Per my prior write-up on the matter, that anger is righteous and justified. The bill in question is full of unrelated expenditures and provides essentially no accountability or safeguards regarding money that does go to Ukraine.
With that backstop, Tucker Carlson took to the airwaves on Wednesday evening and delivered what I believe to be his best monologue of the year. In a takedown for the ages, the Fox News host not only took the bill itself to the cleaners, but he also lit into Republicans who pushed for it when far more responsible, nuanced approaches were available.
I don’t often watch cable news, but when I saw this clip pop up on YouTube, I watched all 20 minutes of it. It’s that good.
I won’t recap everything Carlson says because again, it’s much more satisfying to actually watch the video. But as an overview, he begins by critiquing the urgency with which Congress is moving to send tens of billions of dollars to Ukraine in a manner that offers no real oversight. On the domestic front, Americans are told we can’t afford to secure the border or solve the overdose crisis, both things Carlson mentions, but the moment Ukraine needs more money than we spent in Afghanistan over the course of the last year we were there, suddenly, we’ve got it.
Certainly, that rubs some people the wrong way. That’s not because supporting Ukraine isn’t a worthy cause, but because the way Congress is going about it is unsustainable and irresponsible. As Carlson notes, $40 billion is more than Russia spends on its entire military in a year. It’s $7 billion more than Joe Biden even asked for. And a lot of that money isn’t even going to Ukraine.
But after mocking Pelosi’s citing of the Bible to justify sending more missiles to Ukraine (the Bible need not apply in regards to abortion, of course), Carlson then turned his sights on congressional Republicans. Why? Because a majority of them jumped on board of this massive spending bill, with no debate and not a single care about whether we could afford it or if it was responsibly administered.
Carlson lit into Sen. Mitch McConnell, who earlier in the week called Ukraine the world’s “top priority.” A border wall, though? McConnell couldn’t be bothered to use reconciliation to get that done when he had the chance. Meanwhile, Sen. Lindsey Graham is proclaiming “there is no off-ramp” for Russia, a ridiculous notion given the alternative could be a prolonged, deadly war. But, when has that ever bothered Graham?

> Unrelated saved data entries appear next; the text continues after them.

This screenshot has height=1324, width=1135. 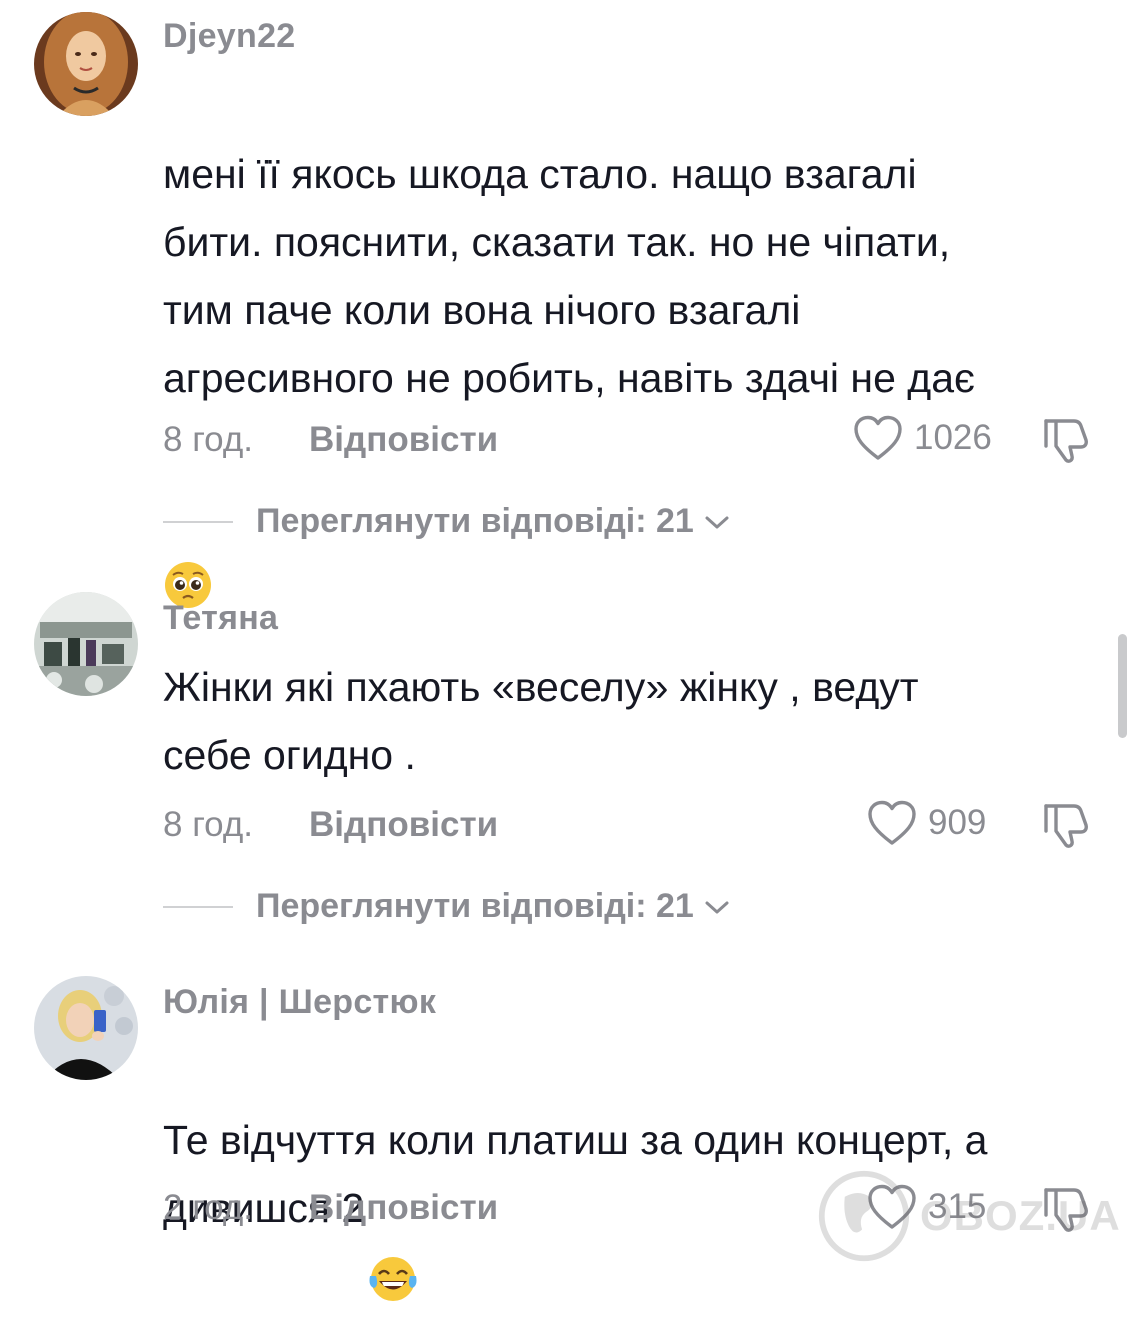 What do you see at coordinates (958, 822) in the screenshot?
I see `like-count: 909` at bounding box center [958, 822].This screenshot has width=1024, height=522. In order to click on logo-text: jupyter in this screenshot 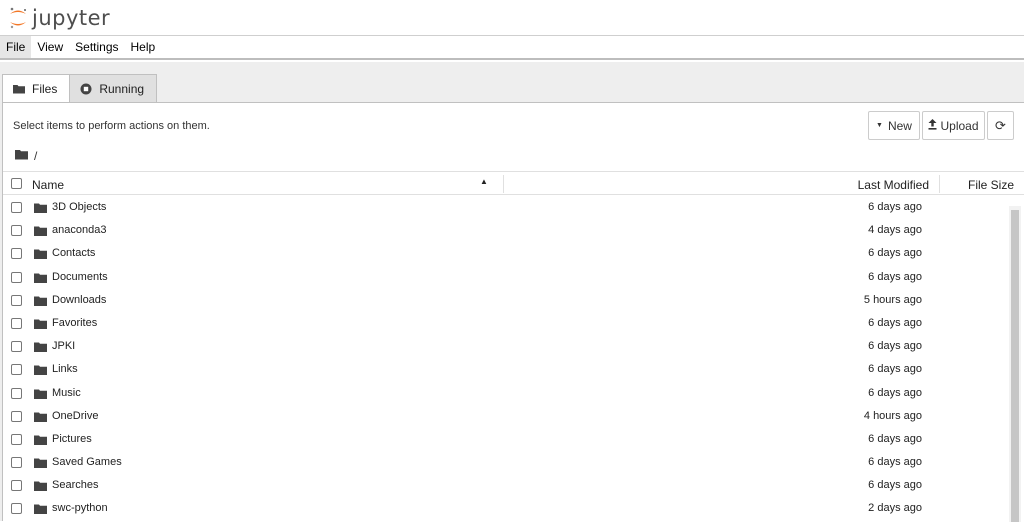, I will do `click(72, 18)`.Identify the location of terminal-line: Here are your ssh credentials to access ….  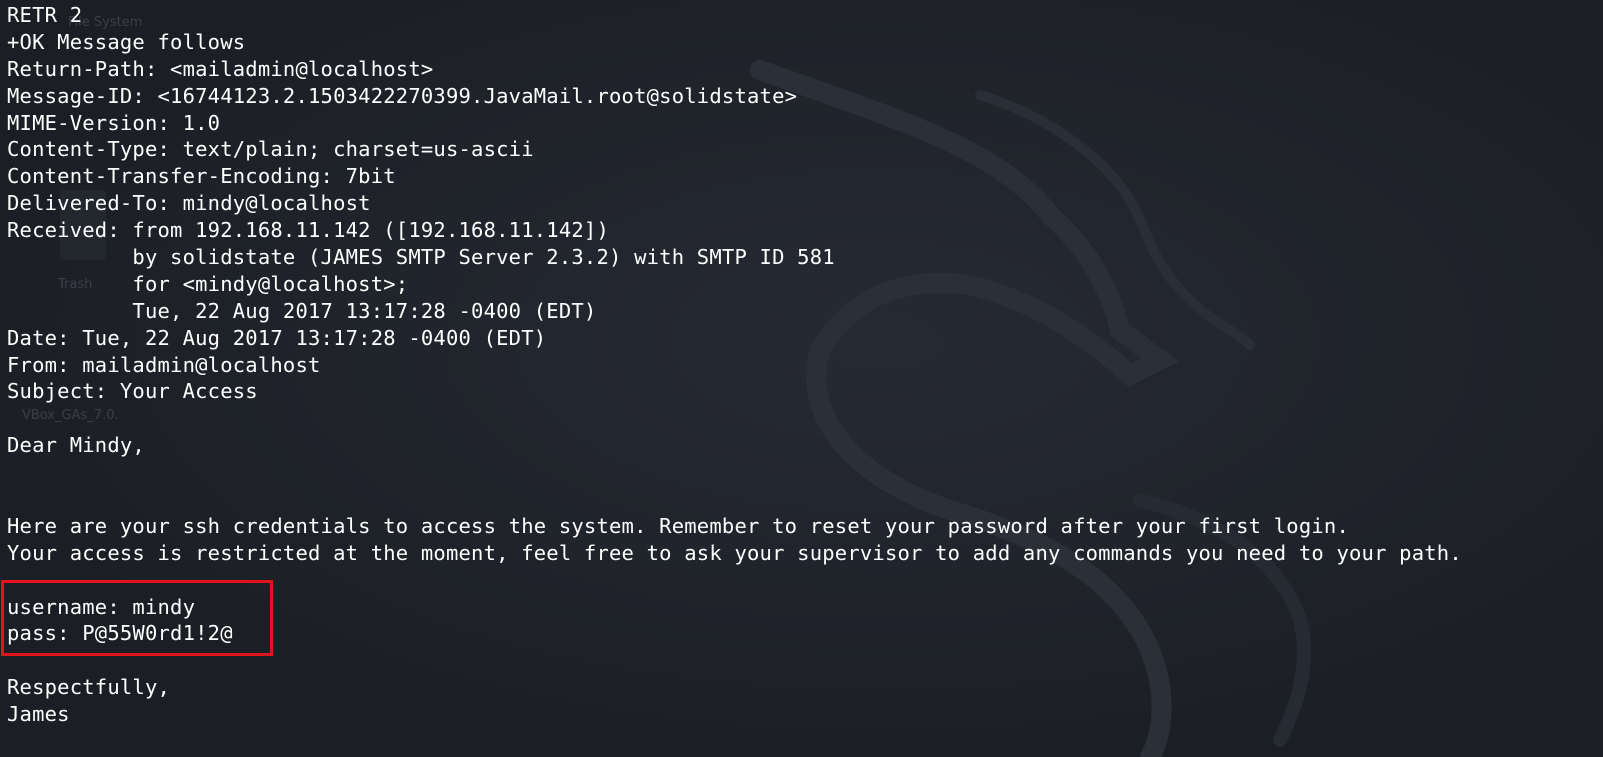
(678, 526).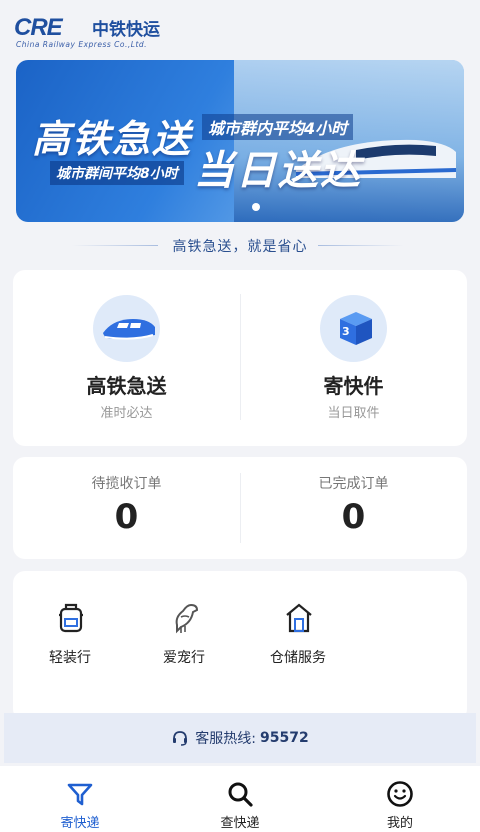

From there, Carlson hit Dan Crenshaw, who had recently said that the Ukraine bill was necessary to fight a proxy war against Russia. When did we declare war on Russia?
I’ll stop there so as to not spoil the entire thing, but needless to say, Carlson was at his peak in this monologue. And while I’m openly supportive of Ukraine against Putin’s invasion, there are smarter ways to go about it than this. Unfortunately, Washington is not full of the nation’s best and brightest.